■ PROBLEM DESCRIPTION:
Among the lines of the data, copy those that hold "word".
(Beginning of INPUT DATA)
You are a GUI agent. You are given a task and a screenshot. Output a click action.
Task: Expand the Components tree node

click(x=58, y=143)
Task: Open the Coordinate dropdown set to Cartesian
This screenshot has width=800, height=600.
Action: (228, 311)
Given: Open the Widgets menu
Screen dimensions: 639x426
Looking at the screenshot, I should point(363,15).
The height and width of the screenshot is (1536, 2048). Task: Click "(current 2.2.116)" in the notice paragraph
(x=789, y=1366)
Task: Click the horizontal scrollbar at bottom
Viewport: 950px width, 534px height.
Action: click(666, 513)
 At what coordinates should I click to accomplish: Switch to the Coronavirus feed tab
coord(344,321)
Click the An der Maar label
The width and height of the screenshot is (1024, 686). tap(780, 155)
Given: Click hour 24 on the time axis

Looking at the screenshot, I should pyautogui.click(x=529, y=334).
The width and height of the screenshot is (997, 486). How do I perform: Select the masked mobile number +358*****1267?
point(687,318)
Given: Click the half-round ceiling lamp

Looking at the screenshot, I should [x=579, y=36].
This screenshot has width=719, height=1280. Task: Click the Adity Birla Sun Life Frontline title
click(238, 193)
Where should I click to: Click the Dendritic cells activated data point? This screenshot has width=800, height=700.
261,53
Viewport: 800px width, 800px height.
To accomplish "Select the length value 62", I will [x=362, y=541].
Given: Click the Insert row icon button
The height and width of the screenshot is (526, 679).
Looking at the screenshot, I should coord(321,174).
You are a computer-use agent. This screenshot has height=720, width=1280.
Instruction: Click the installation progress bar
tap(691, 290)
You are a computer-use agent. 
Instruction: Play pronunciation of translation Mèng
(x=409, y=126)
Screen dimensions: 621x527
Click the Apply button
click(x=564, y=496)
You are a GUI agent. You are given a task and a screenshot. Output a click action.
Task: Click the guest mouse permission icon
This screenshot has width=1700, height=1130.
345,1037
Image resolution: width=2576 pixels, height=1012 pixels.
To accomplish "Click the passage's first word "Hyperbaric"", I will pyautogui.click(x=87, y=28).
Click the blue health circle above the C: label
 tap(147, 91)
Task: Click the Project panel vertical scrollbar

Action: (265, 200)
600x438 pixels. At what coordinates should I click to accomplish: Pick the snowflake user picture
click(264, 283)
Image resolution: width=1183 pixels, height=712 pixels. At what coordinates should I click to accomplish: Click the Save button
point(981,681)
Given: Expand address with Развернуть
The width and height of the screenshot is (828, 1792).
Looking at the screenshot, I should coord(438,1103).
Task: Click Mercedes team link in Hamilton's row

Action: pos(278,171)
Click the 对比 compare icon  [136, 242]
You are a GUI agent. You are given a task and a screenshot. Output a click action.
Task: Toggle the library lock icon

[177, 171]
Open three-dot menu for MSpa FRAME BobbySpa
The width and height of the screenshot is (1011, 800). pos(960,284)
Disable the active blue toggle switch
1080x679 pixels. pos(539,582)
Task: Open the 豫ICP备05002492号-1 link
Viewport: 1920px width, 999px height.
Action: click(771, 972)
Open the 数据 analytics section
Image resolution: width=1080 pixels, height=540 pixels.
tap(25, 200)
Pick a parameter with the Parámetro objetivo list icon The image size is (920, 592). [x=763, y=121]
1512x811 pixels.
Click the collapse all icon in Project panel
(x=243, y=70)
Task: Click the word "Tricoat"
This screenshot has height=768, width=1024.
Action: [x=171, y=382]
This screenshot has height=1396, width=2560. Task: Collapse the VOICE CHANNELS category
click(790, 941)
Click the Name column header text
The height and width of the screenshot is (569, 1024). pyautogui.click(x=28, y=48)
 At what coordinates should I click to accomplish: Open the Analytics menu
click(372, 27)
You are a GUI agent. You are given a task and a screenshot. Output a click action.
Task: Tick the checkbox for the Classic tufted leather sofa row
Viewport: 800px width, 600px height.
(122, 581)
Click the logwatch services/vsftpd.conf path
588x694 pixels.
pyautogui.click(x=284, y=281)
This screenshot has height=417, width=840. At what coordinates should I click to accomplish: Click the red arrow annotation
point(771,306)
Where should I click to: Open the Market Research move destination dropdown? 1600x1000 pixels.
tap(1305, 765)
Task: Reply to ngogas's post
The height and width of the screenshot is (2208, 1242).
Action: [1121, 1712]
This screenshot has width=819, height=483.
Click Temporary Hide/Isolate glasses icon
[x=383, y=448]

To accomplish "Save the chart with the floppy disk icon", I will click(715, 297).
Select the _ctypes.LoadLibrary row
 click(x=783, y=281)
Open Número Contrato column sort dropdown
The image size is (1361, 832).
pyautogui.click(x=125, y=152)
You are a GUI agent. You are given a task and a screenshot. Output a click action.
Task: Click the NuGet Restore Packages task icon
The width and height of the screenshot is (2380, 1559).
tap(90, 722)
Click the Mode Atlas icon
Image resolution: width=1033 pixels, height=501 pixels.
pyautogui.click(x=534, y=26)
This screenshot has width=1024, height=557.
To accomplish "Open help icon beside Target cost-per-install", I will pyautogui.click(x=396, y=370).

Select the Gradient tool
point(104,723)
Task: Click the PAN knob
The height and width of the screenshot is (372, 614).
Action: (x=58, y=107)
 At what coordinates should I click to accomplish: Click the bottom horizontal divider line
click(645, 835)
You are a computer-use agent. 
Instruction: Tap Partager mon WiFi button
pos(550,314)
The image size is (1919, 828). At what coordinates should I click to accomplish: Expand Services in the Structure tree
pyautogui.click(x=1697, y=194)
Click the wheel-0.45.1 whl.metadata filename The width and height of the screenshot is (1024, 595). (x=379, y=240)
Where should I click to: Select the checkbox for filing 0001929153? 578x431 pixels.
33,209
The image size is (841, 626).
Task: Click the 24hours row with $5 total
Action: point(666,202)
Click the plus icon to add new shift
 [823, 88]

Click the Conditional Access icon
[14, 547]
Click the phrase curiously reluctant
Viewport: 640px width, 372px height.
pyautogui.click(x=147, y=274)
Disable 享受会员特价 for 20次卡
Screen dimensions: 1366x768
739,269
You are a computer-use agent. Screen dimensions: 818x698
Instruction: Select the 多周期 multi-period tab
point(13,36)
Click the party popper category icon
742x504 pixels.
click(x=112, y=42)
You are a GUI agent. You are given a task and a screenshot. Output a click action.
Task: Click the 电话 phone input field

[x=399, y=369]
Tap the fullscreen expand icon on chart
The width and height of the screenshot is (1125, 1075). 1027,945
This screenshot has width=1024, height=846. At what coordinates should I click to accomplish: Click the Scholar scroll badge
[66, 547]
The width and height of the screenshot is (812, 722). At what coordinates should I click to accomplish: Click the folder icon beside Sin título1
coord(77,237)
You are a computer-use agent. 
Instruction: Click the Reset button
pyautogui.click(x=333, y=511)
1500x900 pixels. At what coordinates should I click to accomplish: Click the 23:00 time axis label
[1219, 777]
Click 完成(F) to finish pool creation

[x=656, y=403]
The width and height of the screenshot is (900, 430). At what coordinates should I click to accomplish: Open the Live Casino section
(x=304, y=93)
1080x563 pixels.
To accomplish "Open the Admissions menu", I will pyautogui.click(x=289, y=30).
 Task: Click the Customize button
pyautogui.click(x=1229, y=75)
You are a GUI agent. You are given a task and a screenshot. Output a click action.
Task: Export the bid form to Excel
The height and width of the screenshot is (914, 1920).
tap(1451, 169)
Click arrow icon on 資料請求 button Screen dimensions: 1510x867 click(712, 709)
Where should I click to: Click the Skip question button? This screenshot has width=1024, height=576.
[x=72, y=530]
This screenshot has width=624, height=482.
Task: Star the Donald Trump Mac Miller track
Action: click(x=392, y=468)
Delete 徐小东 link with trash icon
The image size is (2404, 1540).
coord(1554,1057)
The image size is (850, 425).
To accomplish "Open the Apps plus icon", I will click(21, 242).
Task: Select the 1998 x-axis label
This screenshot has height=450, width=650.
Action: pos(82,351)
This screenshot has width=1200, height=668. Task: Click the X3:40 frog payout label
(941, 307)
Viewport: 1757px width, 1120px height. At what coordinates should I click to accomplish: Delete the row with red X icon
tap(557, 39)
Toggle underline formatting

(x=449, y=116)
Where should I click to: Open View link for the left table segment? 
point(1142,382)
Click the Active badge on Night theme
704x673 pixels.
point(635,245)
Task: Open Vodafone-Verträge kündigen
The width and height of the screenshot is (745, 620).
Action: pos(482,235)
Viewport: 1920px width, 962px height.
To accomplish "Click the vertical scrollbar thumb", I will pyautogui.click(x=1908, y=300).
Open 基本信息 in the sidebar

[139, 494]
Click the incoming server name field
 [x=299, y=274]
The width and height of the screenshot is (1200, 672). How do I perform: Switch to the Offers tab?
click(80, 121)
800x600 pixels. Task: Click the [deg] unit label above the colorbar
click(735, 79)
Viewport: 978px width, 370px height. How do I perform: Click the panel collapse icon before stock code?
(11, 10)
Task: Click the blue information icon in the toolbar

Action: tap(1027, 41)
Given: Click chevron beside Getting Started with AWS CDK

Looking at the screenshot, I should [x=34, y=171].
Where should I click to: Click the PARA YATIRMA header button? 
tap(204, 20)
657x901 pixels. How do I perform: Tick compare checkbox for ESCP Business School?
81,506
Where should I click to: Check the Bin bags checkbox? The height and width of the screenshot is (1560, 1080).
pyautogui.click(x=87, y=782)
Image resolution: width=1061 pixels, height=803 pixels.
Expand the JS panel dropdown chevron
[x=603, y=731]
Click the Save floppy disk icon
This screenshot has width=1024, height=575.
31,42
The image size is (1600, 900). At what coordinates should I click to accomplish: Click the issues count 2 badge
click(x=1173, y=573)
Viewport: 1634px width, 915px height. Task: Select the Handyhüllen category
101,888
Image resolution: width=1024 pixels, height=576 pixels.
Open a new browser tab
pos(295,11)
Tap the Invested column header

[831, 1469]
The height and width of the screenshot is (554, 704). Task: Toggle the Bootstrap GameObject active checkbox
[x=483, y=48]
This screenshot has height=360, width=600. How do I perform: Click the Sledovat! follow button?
(End of INPUT DATA)
■ RESPONSE:
To accomplish "Click the passage's first word "Hyperbaric"", I will pyautogui.click(x=87, y=28).
Task: Click the word "Tricoat"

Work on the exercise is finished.